TASK A: Reproduce the records below word for word, omitting the pictures.

George Burroughs of the Ponders End Piscatorials joined around this time and became Club Captain in the early 1950’s. Bill Meredith took on the role of Rib Fishery Officer and much work was undertaken to improve the Rib in those early years with all the small weirs being rebuilt with sandbags, these were subsequently replaced by the current concrete structures following dredging of the river by the environment agency.  A fishery bridge was constructed on the lower section of the fishery just upstream of where the houses on Rib Vale are now situated.  There is now a modern footbridge on the site but the original bridge was of more rustic design. Its two main beams were whole trunks from trees felled in Theobalds Park where Bill Meredith worked as a gamekeeper.  These  were man handled onto an open lorry, with most of the working party sitting on the open lorry for the trip to the Rib. On arrival two of the more competitive members ,Bill Meredith being one, showed great Athletic prowess by carrying the tree trunks across the meadows on their shoulders.

 

Flush with the success of purchasing the Rib the Society was keen to purchase more fishing but had already fallen foul of the LAA ruling which requires affiliated Societies to offer any fisheries that became available to the LAA first. At the same time another Club the Hayes and Harlington had run up against the same problem, much debate ensued and in the end a compromise was achieved. Abbey Cross were to remain affiliated and offer the LAA the next fishery available. A stretch of the Stort which wasn’t particularly fancied by the Abbey Cross, was offered to the LAA in deference to the rules, after this the Society went about its business untroubled by the LAA.

 

In the early 50’s  the Society obtained the lease to fish Toyhall Pit at Windmill Lane, Cheshunt now the young mariners base and no longer an Abbey Cross fishery. It was known for its Tench and Perch fishing which was to lead to further controversy.  Fishery bye-laws at the time prohibited fishing for Pike in any fashion before October this implied a blanket ban on any spinning or lure fishing even if your intended quarry was not Pike.  James Proudlove who had done much to help the Society was seen spinning for Perch at Toyhall during the summer.  As a result he was summarily expelled from the Society. For many years the society issued day tickets for the towpath bank of Toyhall this was first undertaken by George Pridmore and for a good number of years the tickets were sold by Dave Saggs, the keeper at Cheshunt Lock. Dave also sold tickets on the North Met pit and must have covered a good few miles every day in pursuit of his money.  Dave quite controversially sold live baits from huge water tank kept in his garden, this being regularly re-stocked with fish caught by junior anglers in search of a little pocket money.

RECORDS FOR THIS TASK:
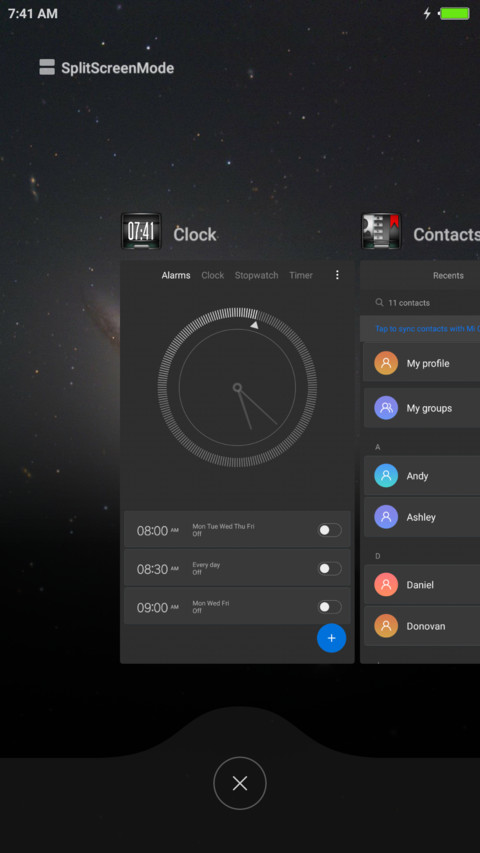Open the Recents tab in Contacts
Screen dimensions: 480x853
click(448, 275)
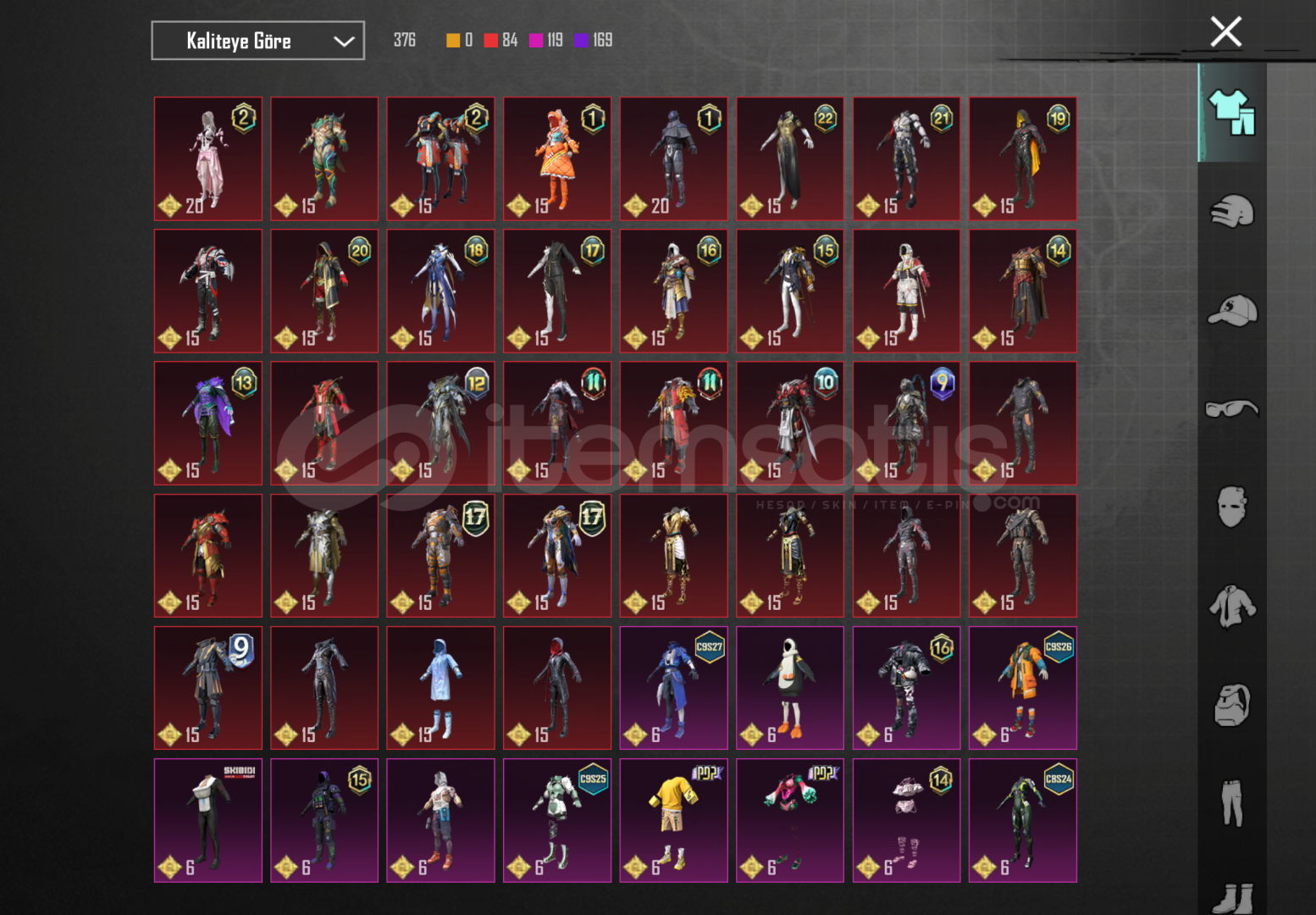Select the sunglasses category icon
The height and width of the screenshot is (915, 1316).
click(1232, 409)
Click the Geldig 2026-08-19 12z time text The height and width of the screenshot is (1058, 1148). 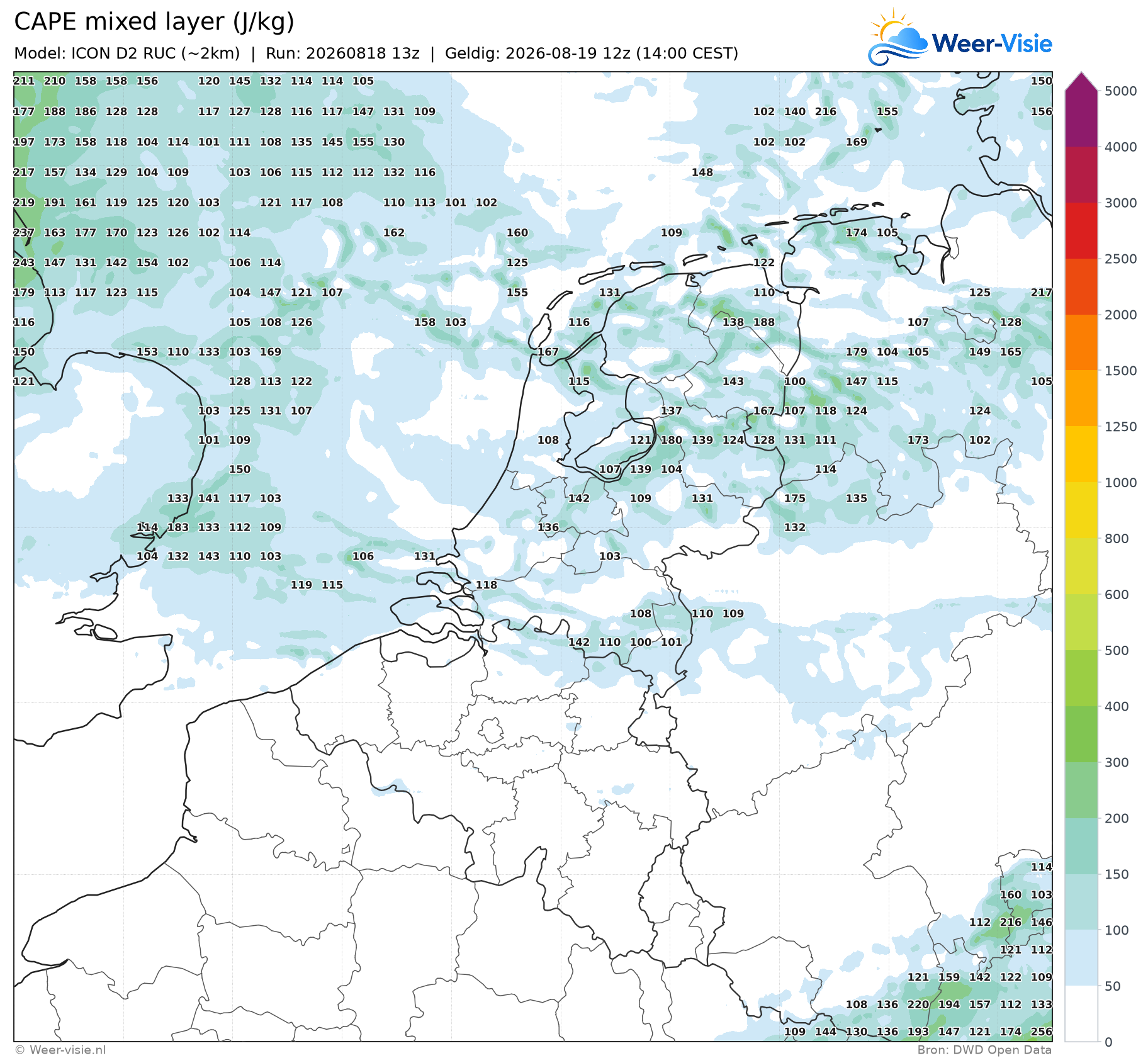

TASK B: Based on the angling society history above, say yes or no to each of the following statements, and quote the words of the history that decide it: (i) The two main beams of the original fishery bridge came from trees felled in Theobalds Park. (ii) James Proudlove was seen spinning for Pike at Toyhall. (iii) Dave Saggs was the keeper at Cheshunt Lock.

CORRECT RESPONSE A:
Open the Recents tab in Contacts
Screen dimensions: 480x853
click(448, 275)
Select the sunglasses category icon
The height and width of the screenshot is (915, 1316).
click(1232, 409)
Click the Geldig 2026-08-19 12z time text The height and width of the screenshot is (1058, 1148). 

CORRECT RESPONSE B:
(i) Yes: "Its two main beams were whole trunks from trees felled in Theobalds Park"
(ii) No: "James Proudlove who had done much to help the Society was seen spinning for Perch at Toyhall during the summer"
(iii) Yes: "the tickets were sold by Dave Saggs, the keeper at Cheshunt Lock"